● Exercise objective: Report only how many lines in the material contain "agent".

● Given entries:
********************

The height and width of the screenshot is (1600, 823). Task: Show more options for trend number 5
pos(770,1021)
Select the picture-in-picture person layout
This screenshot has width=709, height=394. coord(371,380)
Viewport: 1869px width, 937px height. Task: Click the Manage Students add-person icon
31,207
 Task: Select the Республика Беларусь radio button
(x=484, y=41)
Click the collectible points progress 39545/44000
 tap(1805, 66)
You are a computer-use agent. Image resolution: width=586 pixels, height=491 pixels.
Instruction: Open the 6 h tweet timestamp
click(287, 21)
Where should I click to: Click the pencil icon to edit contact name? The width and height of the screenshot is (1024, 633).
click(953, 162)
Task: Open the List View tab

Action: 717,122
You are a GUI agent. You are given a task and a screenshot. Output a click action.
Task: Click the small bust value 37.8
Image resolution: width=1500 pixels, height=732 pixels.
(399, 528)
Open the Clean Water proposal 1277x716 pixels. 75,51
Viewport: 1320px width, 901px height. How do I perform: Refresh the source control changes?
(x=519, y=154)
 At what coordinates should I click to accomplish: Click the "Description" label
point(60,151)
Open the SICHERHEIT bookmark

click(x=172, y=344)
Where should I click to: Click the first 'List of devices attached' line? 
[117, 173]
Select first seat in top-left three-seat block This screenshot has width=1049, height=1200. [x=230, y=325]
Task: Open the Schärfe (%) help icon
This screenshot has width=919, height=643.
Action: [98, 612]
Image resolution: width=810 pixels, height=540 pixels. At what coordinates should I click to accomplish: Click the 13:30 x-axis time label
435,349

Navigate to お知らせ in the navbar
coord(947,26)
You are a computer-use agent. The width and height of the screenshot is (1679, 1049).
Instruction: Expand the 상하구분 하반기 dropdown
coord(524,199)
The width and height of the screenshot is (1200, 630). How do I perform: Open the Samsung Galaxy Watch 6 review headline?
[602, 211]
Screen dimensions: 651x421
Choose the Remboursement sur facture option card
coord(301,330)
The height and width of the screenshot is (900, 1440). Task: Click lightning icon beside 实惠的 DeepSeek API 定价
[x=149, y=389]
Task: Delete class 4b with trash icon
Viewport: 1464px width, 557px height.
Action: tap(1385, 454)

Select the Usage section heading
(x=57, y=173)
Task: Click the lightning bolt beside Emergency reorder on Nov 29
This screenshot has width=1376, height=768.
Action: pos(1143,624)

********************

● Result of the task: 3